Les sciences documentent et concourent à la définition du projet. Les recherches peuvent concerner l'histoire de l'édifice pour légitimer un choix de restauration, la connaissance des matériaux au moyen de l'archéologie du bâti et de l'origine des pathologies pour définir des protocoles de restauration. À Cluny, il fallait redonner à lire l'état roman détruit de l'abbaye. Le recours à l'archéologie du bâti a permis de découvrir l'implantation de la première église et de la salle capitulaire, disparues dans les maçonneries du dix-septième siècle. Les études réalisées en amont de la définition du projet ont donné lieu soit à des restitutions, soit à l'adaptation des circuits de visite et à la réalisation de supports de médiation.
Définir l'origine des pathologies et leur caractère évolutif ressort également du rôle des sciences au service des projets de restauration. Sur les portails de la basilique de Vézelay, en 2009, l'observation de fissures parcourant le tympan de la Pentecôte a conduit à une intervention en urgence accompagnée d'une campagne d'études et de travaux, pendant laquelle la conservation des monuments historiques a assisté la commune propriétaire. Le financement des travaux a été inscrit dans deux contrats de plan État-région successifs. La conservation a également mis en place un comité scientifique international chargé d'accompagner le projet de sa réflexion ; elle en assure le secrétariat. L'enjeu des études était d'identifier l'origine des fissures et de vérifier leur caractère évolutif. Les architectes en chef se sont entourés d'équipes pluridisciplinaires, associant notamment un historien de l'art chargé de travailler sur les archives, d'archéologues du bâti pour préciser le mode constructif de l'avant-nef, d'un bureau d'études structures chargé des descentes de charges, d'un restaurateur de sculptures afin de préciser les techniques de taille et d'un laboratoire d'analyse des matériaux pour identifier les matériaux exogènes, sources potentielles d'altération du monument. Après dix ans d'études, l'État a acquis sur ce chef-d'oeuvre du patrimoine mondial un niveau de connaissances exceptionnel. Les propositions d'intervention ont ensuite été présentées devant la commission nationale du patrimoine et de l'architecture afin d'assurer une parfaite collégialité de la décision, en application de la charte de Venise qui rappelle que les choix de restauration ne peuvent dépendre du seul auteur du projet. Les déformations du tympan, qui dataient en réalité de son montage, ont été stabilisées grâce à des interventions peu intrusives, alors qu'étaient envisagées, avant les études, des reprises structurelles lourdes.
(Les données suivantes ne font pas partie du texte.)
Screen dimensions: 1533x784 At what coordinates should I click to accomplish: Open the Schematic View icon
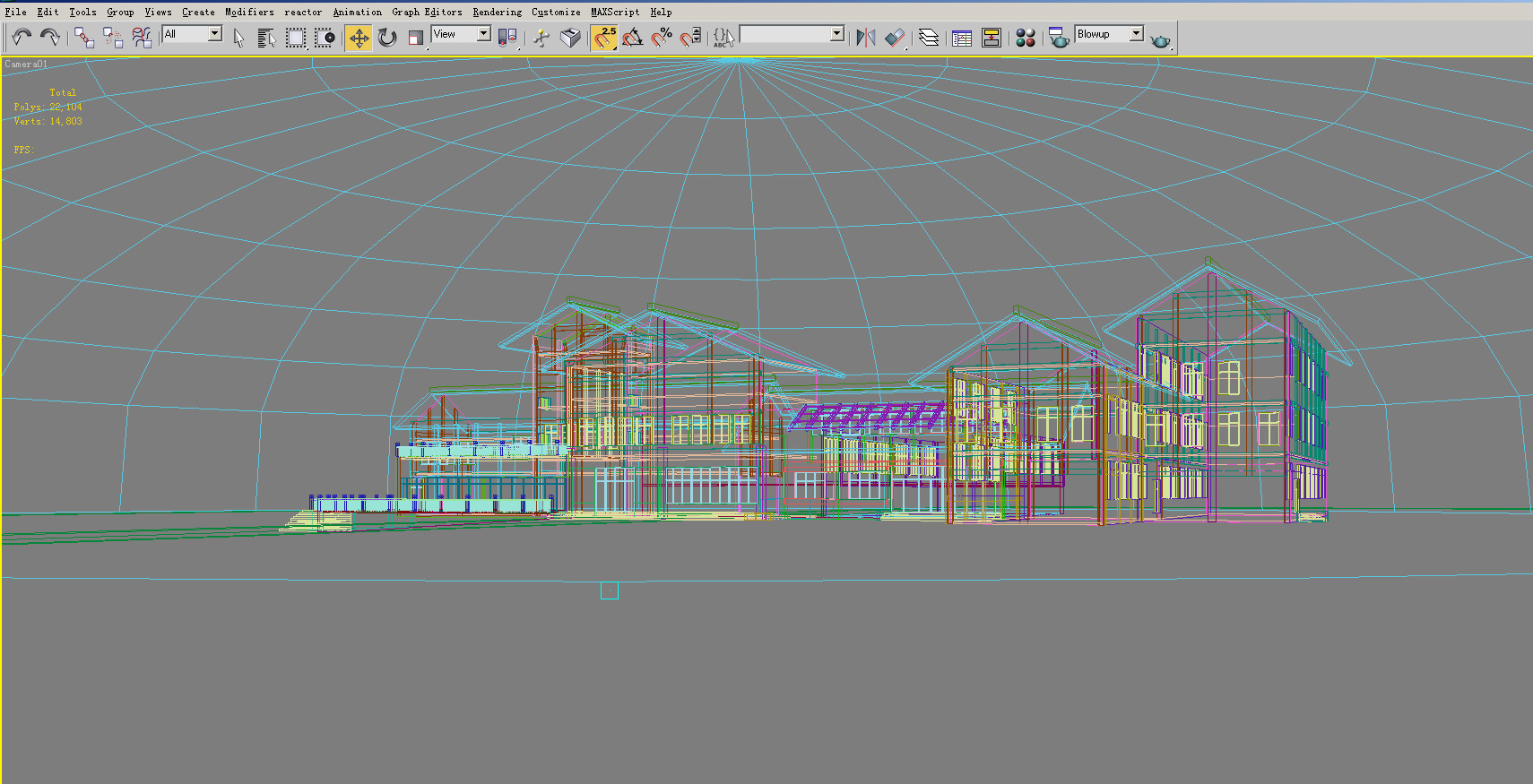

La science peut aussi contribuer à définir les protocoles de restauration, comme à la chapelle de Le Corbusier à Ronchamp, confrontée à une fissuration du béton. Le projet dans un tel cas consiste à conserver le matériau d'origine, à refermer les fissures et à redonner au monument un état conforme à sa présentation d'origine. Deux ans de phase expérimentale ont été nécessaires pour tester plusieurs procédés et matériaux, avec l'appui du laboratoire de recherche des monuments historiques, et retenir le plus adapté.
Un chantier peut enfin représenter l'occasion d'approfondir la connaissance du monument. Lors de la restauration du portail du Jugement dernier de la cathédrale d'Autun, les échafaudages ont été ouverts aux chercheurs, aux archéologues, aux archivistes et aux historiens de l'art dont les observations ont été rassemblées dans un ouvrage coordonné par le service des monuments historiques. Il est ainsi plus aisé de mettre en oeuvre, pour des édifices exceptionnels et fragiles, une politique de conservation préventive. À Vézelay, par exemple, les maçonneries de l'avant-nef seront instrumentées après la restauration des portails pour surveiller, dans le temps long, les mouvements qui pourraient l'affecter. Les sciences et les technologies apparaissent donc souvent indispensables pour documenter le monument, au stade de la définition d'un projet de restauration comme en cours de chantier.